クライアントとの出し戻しを減らす、Premiere Proを使ったSRTファイルでの翻訳ワークフロー!

こんにちは!エレファントストーンの大西です。

突然ですが、映像に字幕をつける作業って手間がかかりますよね…。

短い2-3分程度の映像の字幕は問題はありませんが、30分や60分などといった映像に字幕翻訳をつける場合はどうしても確認の出し戻しが多くなってしまいがちですよね。対応いただくクライアント様にも多くのご負担をおかけすることになってしまいます。

そこで今回は、翻訳が必要な映像編集をする場合にクライアント様のチェックにかかる負担を軽くして、制作側のPremiereでの作業エラーを無くして正確に作業を進めるためのSRTファイルを使ったワークフローをご紹介します。

Premiereを使った字幕文字起こし

今回は参考として、エレファントストーンのコーポレートムービー(日本語)に英語字幕をつけるフローを行いながらご紹介いたします。

まず、字幕をつけたい動画をPremiere Proに取り込みます。

PremiereProには、AIで字幕を作成してくれる機能があります。
※字幕起こしの方法についてはこちらをご覧ください。

自動で字幕に起こしてくれますが、2023年4月時点ではそこまで精度が高くないため、必ず日本語と字幕におこした文言があっているかの確認をしましょう。また、生成されたキャプションのタイミングがずれてしまうケースもあるので、合わせてタイミングも調整してください。

通常、映像の字幕には句読点を付けませんが、AIで作業を進める上では句読点をつけることでAIが判別しやすくなり字幕作成の精度があがります。

また、文字起こしのデータからキャプションを生成する際、後から調整するのが難しいため、文字数は多めに設定しておくのがおすすめです。

SRTファイルの生成

PremiereProの左上の「テキスト」の「キャプション」を選び、右上の「・・・」から「書き出し」を見ると、「テキストファイルに書き出し」「CSVファイルに書き出す」「SRTファイルに書き出し」の選択項目が表示されます。
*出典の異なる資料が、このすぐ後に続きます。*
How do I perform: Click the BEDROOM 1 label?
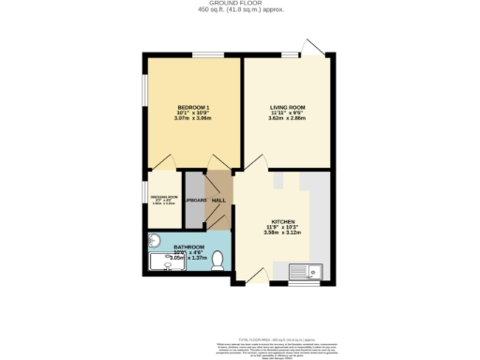[193, 108]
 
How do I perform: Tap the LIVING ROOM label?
[286, 108]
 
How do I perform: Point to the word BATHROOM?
[188, 247]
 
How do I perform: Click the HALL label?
[218, 201]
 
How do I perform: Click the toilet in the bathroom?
[217, 264]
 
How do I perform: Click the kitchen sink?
[316, 273]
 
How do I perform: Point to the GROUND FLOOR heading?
[240, 4]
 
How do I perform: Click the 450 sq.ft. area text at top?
[240, 10]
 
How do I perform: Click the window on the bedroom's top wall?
[202, 55]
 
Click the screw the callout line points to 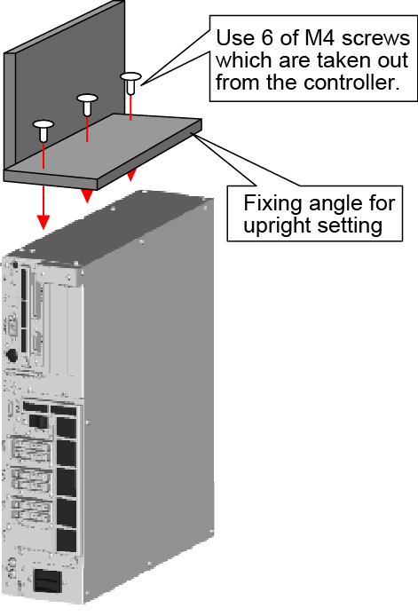click(130, 83)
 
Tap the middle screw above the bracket click(87, 104)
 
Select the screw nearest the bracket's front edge click(43, 130)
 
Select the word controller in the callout click(351, 83)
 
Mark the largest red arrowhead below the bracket click(43, 222)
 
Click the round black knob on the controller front click(12, 355)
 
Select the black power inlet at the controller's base click(48, 580)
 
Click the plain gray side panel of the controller click(149, 400)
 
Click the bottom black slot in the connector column click(67, 540)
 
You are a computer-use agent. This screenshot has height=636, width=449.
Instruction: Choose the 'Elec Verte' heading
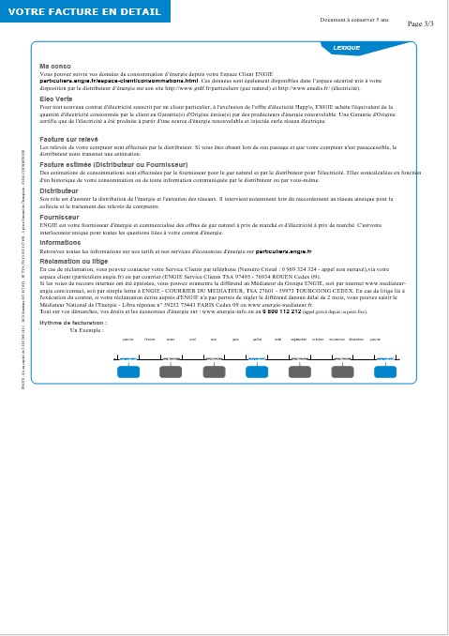pyautogui.click(x=56, y=98)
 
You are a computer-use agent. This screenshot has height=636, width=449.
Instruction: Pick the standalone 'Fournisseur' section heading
pyautogui.click(x=60, y=216)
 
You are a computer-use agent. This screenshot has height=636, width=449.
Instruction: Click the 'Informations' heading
pyautogui.click(x=60, y=242)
この中で、Premiereに取り込みができるのはSRTファイルだけなので、翻訳をしてデータを戻す作業をする場合は必ずSRTファイルを選択してください。

SRTファイルで書き出すとこのように表示されます。

SRTファイルとはYouTubeなどでも使用できるファイル形式で、「00:00:03,128 –> 00:00:05,714」のように表示したい秒数と表示したい文字が書かれています。SRTファイルの編集は難しくなく、Macですとテキストエディットなど標準搭載のアプリで誰でも編集することができます。

SRTファイルの日本語を英語に翻訳

SRTファイルが生成できたら、SRTファイルの日本語を英語に翻訳をしてもらいましょう。
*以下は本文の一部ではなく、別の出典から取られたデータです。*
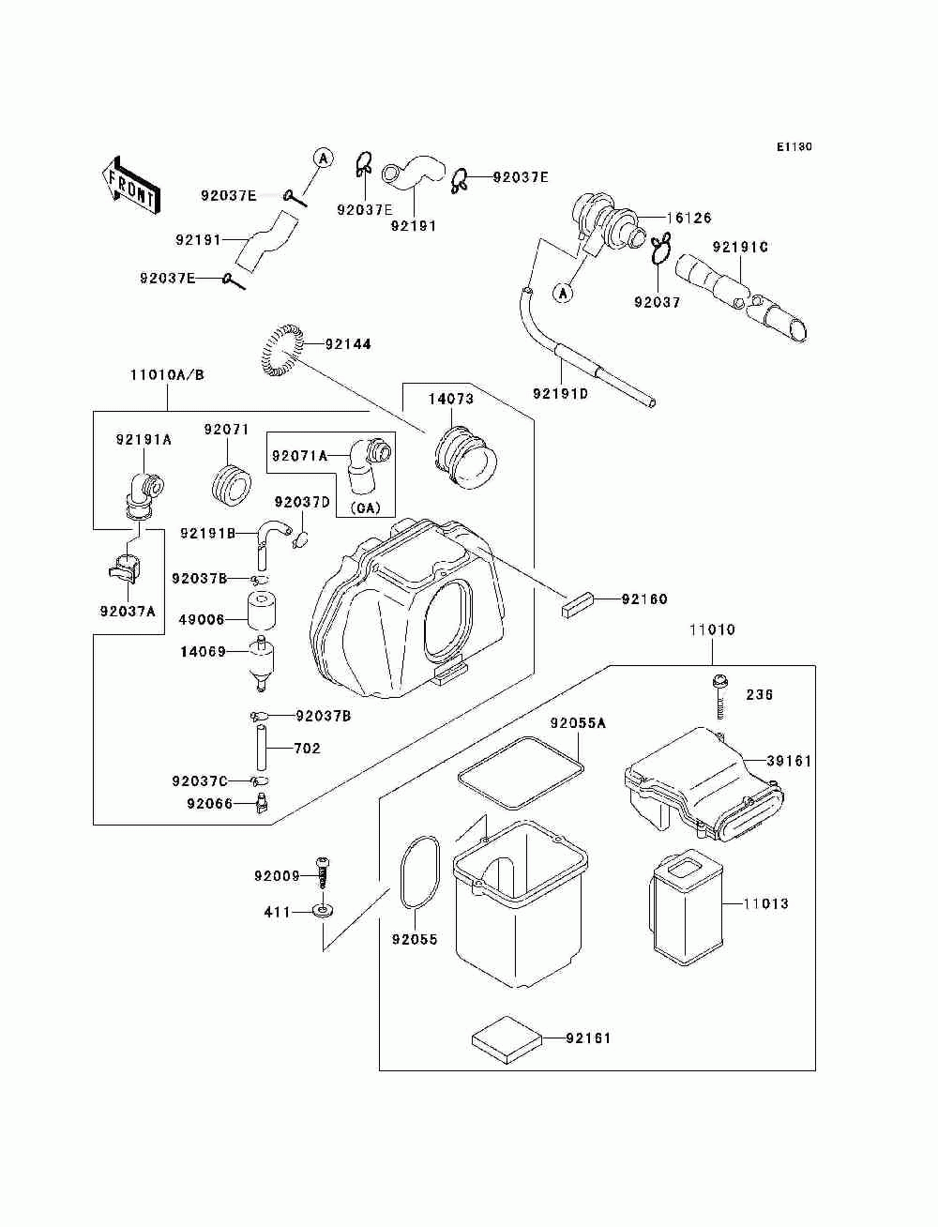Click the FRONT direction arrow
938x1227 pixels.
(x=132, y=185)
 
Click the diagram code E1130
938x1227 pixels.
(x=794, y=147)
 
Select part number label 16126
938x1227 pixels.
(x=689, y=218)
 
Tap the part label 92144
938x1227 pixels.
(x=348, y=343)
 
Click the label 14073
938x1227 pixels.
(x=451, y=399)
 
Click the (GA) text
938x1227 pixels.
(x=365, y=507)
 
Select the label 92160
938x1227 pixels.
(x=644, y=599)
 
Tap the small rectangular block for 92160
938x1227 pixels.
(x=578, y=604)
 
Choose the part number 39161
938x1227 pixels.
(x=789, y=761)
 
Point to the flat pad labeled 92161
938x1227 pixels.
(x=507, y=1039)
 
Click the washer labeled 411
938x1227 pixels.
(x=324, y=912)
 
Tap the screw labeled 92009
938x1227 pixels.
(x=322, y=876)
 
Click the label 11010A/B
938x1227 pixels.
(x=168, y=374)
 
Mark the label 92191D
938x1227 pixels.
(x=560, y=394)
翻訳会社にお願いするのも良いですし、専門的な用語や言い回しが多い内容の場合はクライアント側に翻訳をお願いするのも一つの手です。翻訳会社によっては、映像を送ってSRTファイルで翻訳データを作っていただける会社もあるようです。

SRTファイルと似た形式でWebで使われるVttファイルなどがありますが、Premiereでは読み込めないので、必ずSRTファイルで作成してもらうようにしましょう。

今回は、簡易的にChatGPTを使用して翻訳していきます。

ChatGPTにSRTファイルをコピーして、貼り付けます。「英語に翻訳して」と記述すれば、日本語のSRTファイルを英語のSRTファイルに翻訳してくれます。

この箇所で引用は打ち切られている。